- 页面摘录 -
******

POJ 1113 wall (凸包）

解题思路:

 凸包的周长加上原的周长，最后四舍五入。

#include <iostream>
#include <cstring>
#include <cstdlib>
#include <cstdio>
#include <algorithm>
#include <cmath>
#include <vector>
#include <queue>
#include <set>
#include <map>
#define LL long long
using namespace std;
const int MAXN = 1000 + 10;
struct Point
{
double x, y;
Point(double x = 0, double y = 0) : x(x), y(y) {}
};
typedef Point Vector;
Vector operator + (Vector A, Vector B) { return Vector(A.x + B.x, A.y + B.y); }
Vector operator - (Vector A, Vector B) { return Vector(A.x - B.x, A.y - B.y); }
Vector operator * (Vector A, double p) { return Vector(A.x * p, A.y * p); }
Vector operator / (Vector A, double p) { return Vector(A.x / p, A.y / p); }
bool operator < (const Point& a, const Point& b)
{
return a.x < b.x || (a.x == b.x && a.y < b.y);
}
const double eps = 1e-10;
int dcmp(double x)
{
if(fabs(x) < eps) return 0;
else return x < 0 ? -1 : 1;
}
bool operator == (const Point& a, const Point& b)
{
return dcmp(a.x - b.x) == 0 && dcmp(a.y - b.y) == 0;
}
double Dot(Vector A, Vector B) { return A.x * B.x + A.y * B.y; }
double Length(Vector A) { return sqrt(Dot(A, A)); }
double Angle(Vector A, Vector B) { return acos(Dot(A,B) / Length(A) / Length(B)); }
double Cross(Vector A, Vector B) { return A.x * B.y - A.y * B.x; }
int ConvexHull(Point* p, int n, Point* ch)
{
sort(p, p+n);
int m = 0;
for(int i=0;i<n;i++)
{
while(m > 1 && Cross(ch[m-1] - ch[m-2], p[i] - ch[m-2]) <= 0) m--;
ch[m++] = p[i];
}
int k = m;
for(int i=n-2;i>=0;i--)
{
while(m > k && Cross(ch[m-1] - ch[m-2], p[i] - ch[m-2]) <= 0) m--;
ch[m++] = p[i];
}
if(n > 1) m--;
return m;
}
//Point p[MAXN], ch[MAXN];
double dis(Point A, Point B)
{
double x = A.x - B.x;
double y = A.y - B.y;
return (double) sqrt(x *x + y * y);
}
const double PI = acos(-1);
int main()
{
int N , L;
while(scanf("%d%d", &N, &L)!=EOF)
{
Point p[MAXN], ch[MAXN];
for(int i=0;i<N;i++)
scanf("%lf%lf", &p[i].x, &p[i].y);
int m = ConvexHull(p, N, ch);
double ans = 0.0;
for(int i=0;i<m;i++)
{
if(i != m -1) ans += dis(ch[i], ch[i+1]);
else ans += dis(ch[i], ch[0]);
}
ans += (double) 2 * PI * L;
printf("%d\n", (int) (ans + 0.5));
}
return 0;
}

******

- 屏幕定位示例 -
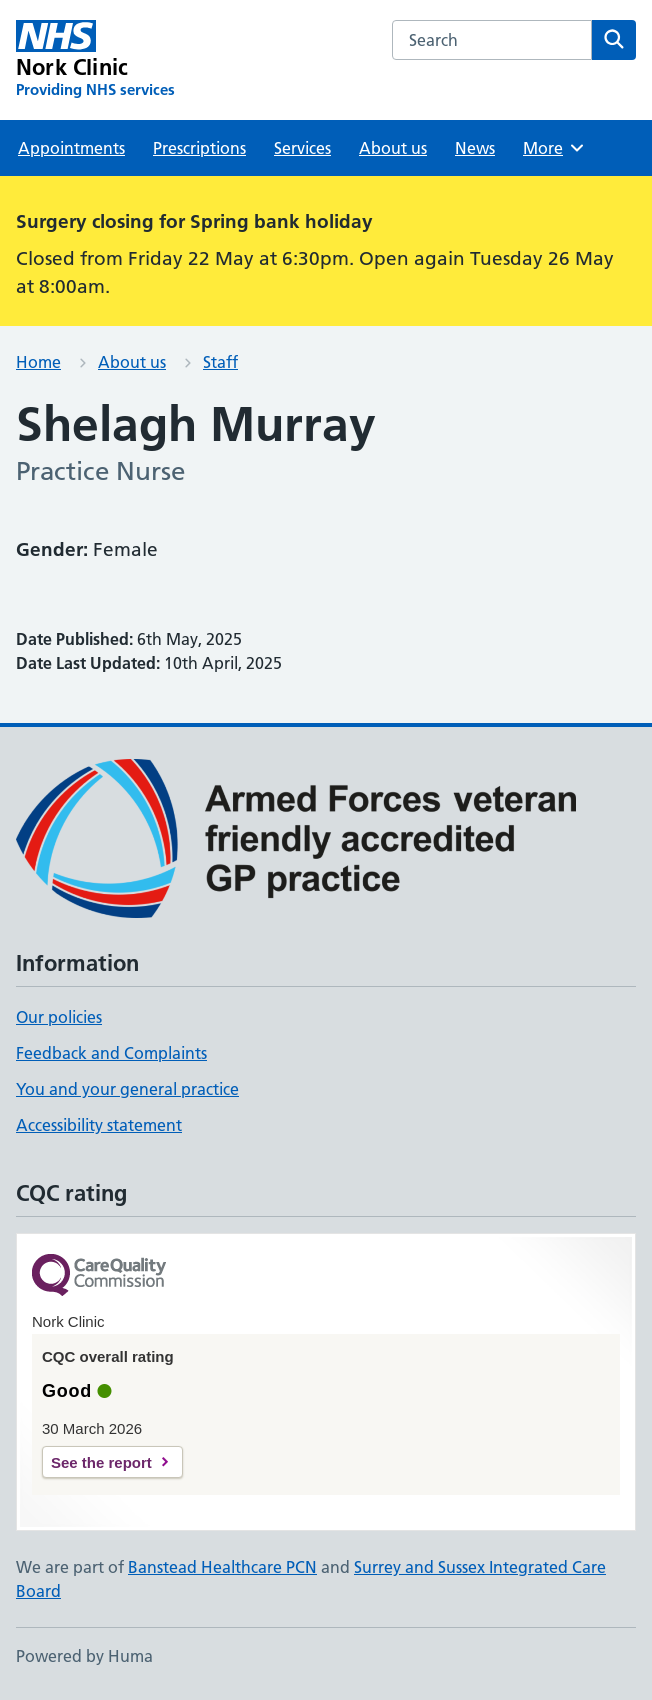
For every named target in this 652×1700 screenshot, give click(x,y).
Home (38, 362)
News (475, 148)
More (554, 148)
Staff (220, 362)
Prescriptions (199, 148)
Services (302, 148)
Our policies (59, 1017)
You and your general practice (127, 1089)
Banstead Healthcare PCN (222, 1567)
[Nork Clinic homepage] (95, 60)
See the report (101, 1462)
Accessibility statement (99, 1125)
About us (393, 148)
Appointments (71, 148)
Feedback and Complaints (111, 1053)
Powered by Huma (84, 1656)
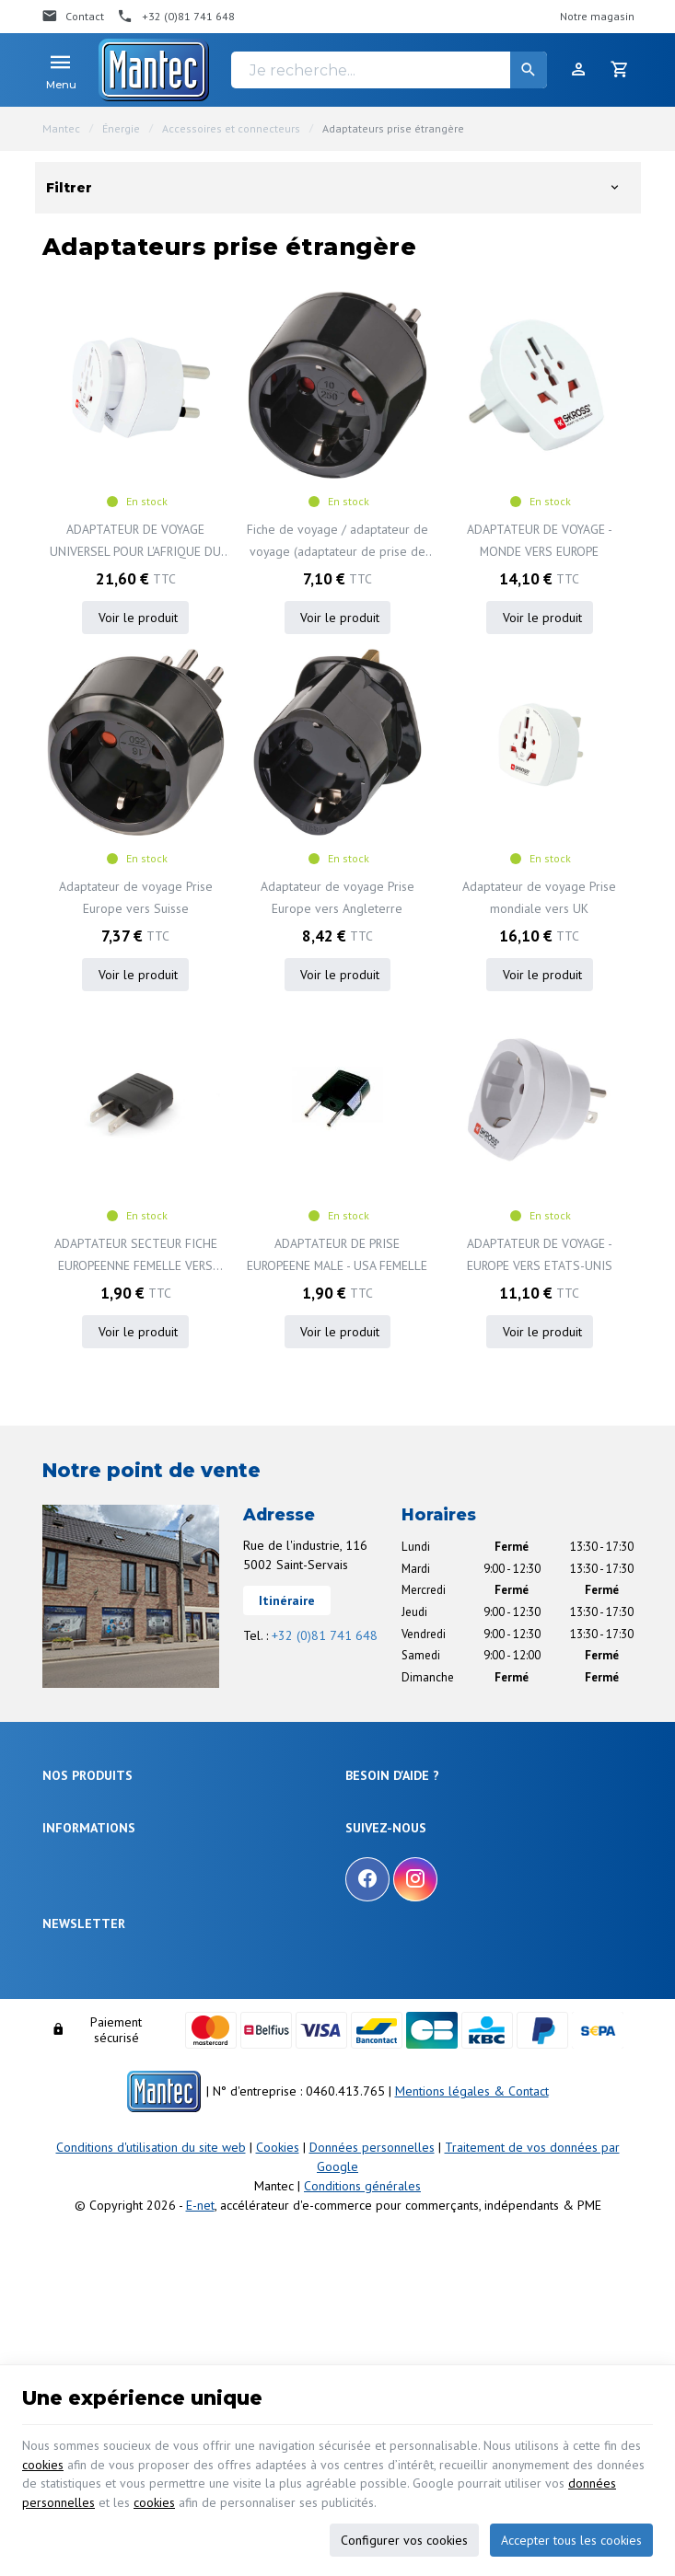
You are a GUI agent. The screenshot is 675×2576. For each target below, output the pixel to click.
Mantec (61, 128)
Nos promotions (82, 2054)
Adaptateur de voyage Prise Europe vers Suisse (136, 898)
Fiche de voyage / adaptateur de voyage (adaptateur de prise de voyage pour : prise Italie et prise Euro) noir (337, 541)
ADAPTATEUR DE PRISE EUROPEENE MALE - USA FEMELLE (337, 1255)
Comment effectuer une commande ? (440, 1809)
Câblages (66, 1920)
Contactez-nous (82, 2099)
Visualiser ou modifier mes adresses (437, 1915)
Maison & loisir (80, 1965)
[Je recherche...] (389, 70)
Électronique (74, 1809)
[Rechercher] (528, 70)
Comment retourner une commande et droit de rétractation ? (463, 1862)
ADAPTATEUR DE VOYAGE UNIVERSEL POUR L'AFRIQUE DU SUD (135, 541)
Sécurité (63, 1854)
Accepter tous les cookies (571, 2537)
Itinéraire (287, 1601)
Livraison (367, 1832)
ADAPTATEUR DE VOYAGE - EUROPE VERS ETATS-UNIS (539, 1255)
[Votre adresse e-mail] (338, 2206)
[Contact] (73, 16)
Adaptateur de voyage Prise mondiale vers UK (539, 898)
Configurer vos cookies (404, 2537)
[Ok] (611, 2206)
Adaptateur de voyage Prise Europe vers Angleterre (337, 898)
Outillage (66, 1898)
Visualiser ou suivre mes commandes (440, 1893)
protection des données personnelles (186, 2258)
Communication (82, 1943)
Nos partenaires (82, 2121)
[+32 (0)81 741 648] (176, 16)
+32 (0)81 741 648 (325, 1636)
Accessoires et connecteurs (231, 128)
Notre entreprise (83, 2032)
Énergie (121, 128)
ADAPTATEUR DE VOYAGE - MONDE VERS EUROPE (539, 540)
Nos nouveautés (83, 2077)
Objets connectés (86, 1876)
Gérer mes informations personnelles (440, 1938)
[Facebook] (367, 2050)
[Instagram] (415, 2050)
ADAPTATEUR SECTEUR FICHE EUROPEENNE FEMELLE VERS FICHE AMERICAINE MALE (135, 1256)
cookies (43, 2461)
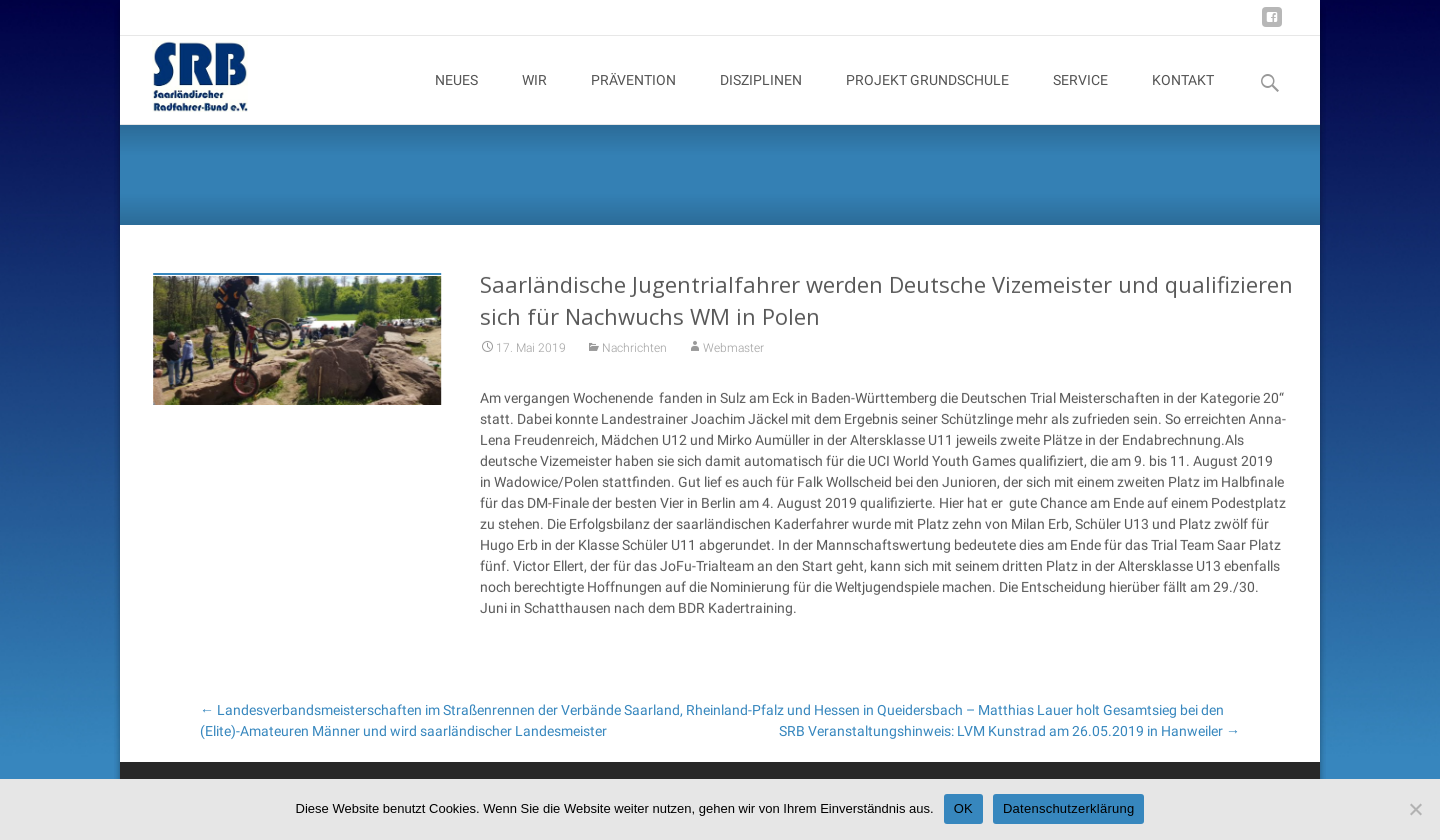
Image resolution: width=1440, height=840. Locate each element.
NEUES (456, 98)
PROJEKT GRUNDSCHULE (927, 98)
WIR (534, 98)
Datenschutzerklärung (1068, 808)
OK (963, 808)
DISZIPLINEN (761, 98)
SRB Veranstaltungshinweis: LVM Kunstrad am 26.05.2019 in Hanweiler (1009, 731)
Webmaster (733, 358)
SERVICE (1080, 98)
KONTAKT (1183, 98)
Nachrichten (634, 358)
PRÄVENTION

******

- 待办任务 -
页面摘录的主函数在输出前先给 ans 加上 0.5，再转换为整数。请根据摘录中的解题思路，用一到三句话说明这样做的原因。 请只依据页面摘录作答。

- 任务输出 -
解题思路要求把算得的周长最后四舍五入。先加 0.5 再用 (int) 取整，输出的就是四舍五入后的整数。